Die Kontrolle über deine Wahrnehmung gewinnen
Während die neurologischen Filter weitestgehend automatisch ablaufen und wir unsere Erziehung und die Gesellschaft, in der wir leben, nur begrenzt beeinflussen können, bergen die individuellen Filter Potenzial, unsere Wahrnehmung zu beeinflussen.

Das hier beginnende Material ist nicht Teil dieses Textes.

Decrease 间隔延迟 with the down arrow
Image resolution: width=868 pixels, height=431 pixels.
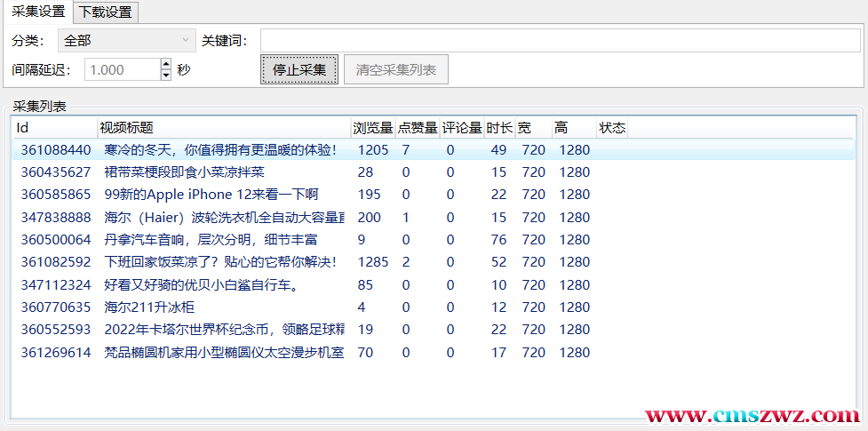165,75
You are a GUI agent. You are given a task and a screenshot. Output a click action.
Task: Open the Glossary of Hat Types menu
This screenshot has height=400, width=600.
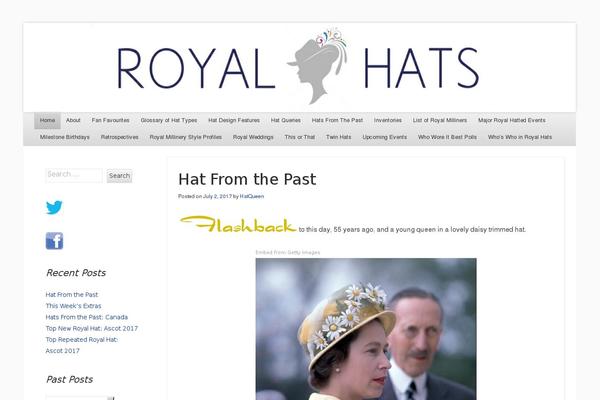coord(169,120)
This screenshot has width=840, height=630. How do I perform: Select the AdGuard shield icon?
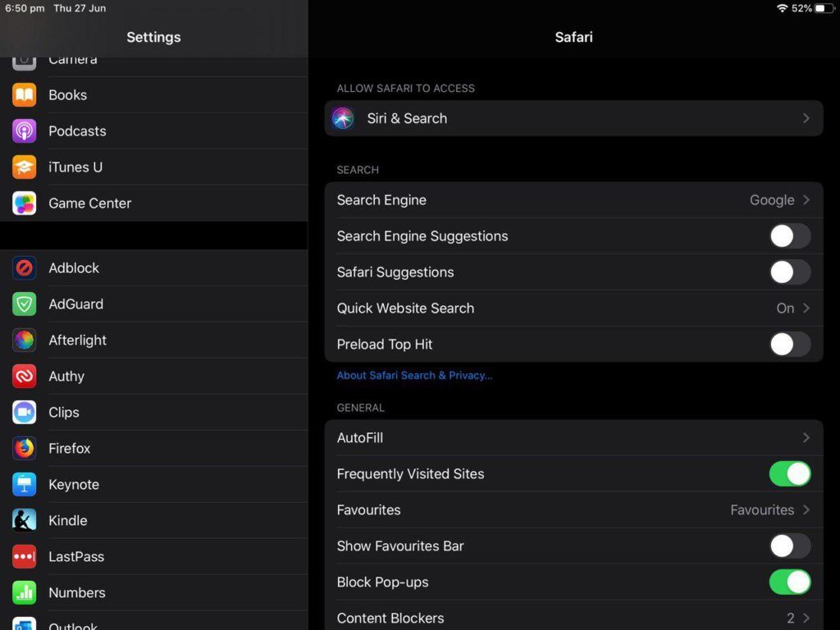25,304
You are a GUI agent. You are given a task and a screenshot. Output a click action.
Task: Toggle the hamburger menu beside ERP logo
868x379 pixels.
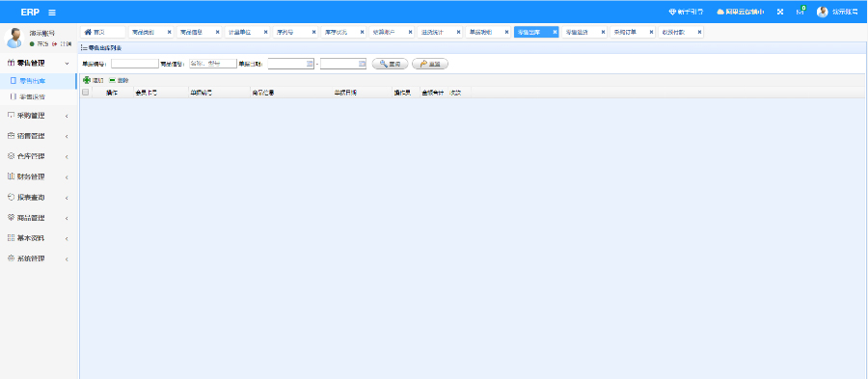coord(52,13)
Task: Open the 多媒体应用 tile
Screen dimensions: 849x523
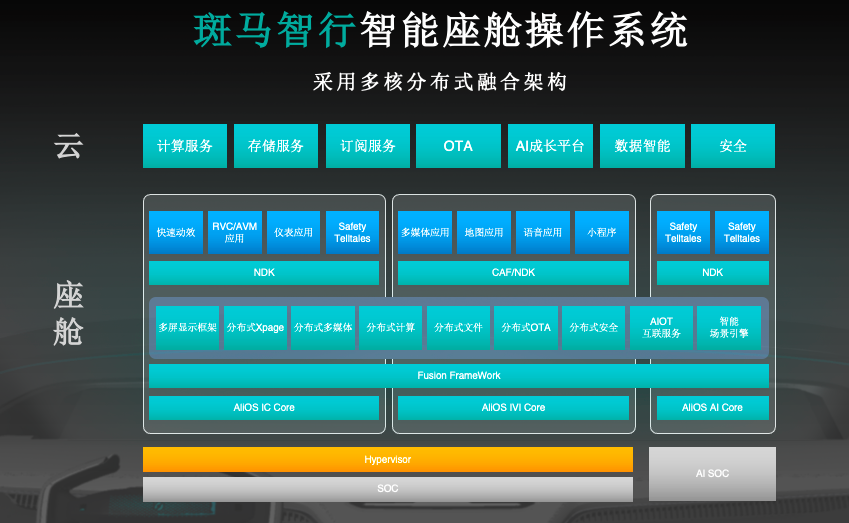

Spaziergang: Entspannung oder Stress?
Nochmal zurück zum idyllischen Spaziergang: Während du gut gelaunt bist, ein Eis genießt und deine gesamte Aufmerksamkeit den schönen bunten Blumen widmest, steckt die andere Person vielleicht gerade in einer Beziehungskrise, friert, weil sie ihren Schal zuhause vergessen hat und sieht überall nur die glücklichen Pärchen herumspazieren. Der Ball von ein paar spielenden Kindern fliegt in eure Richtung und trifft dich. Während du dir lachend den Staub von der Shorts klopfst, den Ball zurückspielst und dich freust, dass die Kinder so viel Spaß haben, wäre die andere Person vermutlich wütend geworden, hätte gefragt, ob die Kinder nicht aufpassen könnten und den Ball voller Frust liegen lassen.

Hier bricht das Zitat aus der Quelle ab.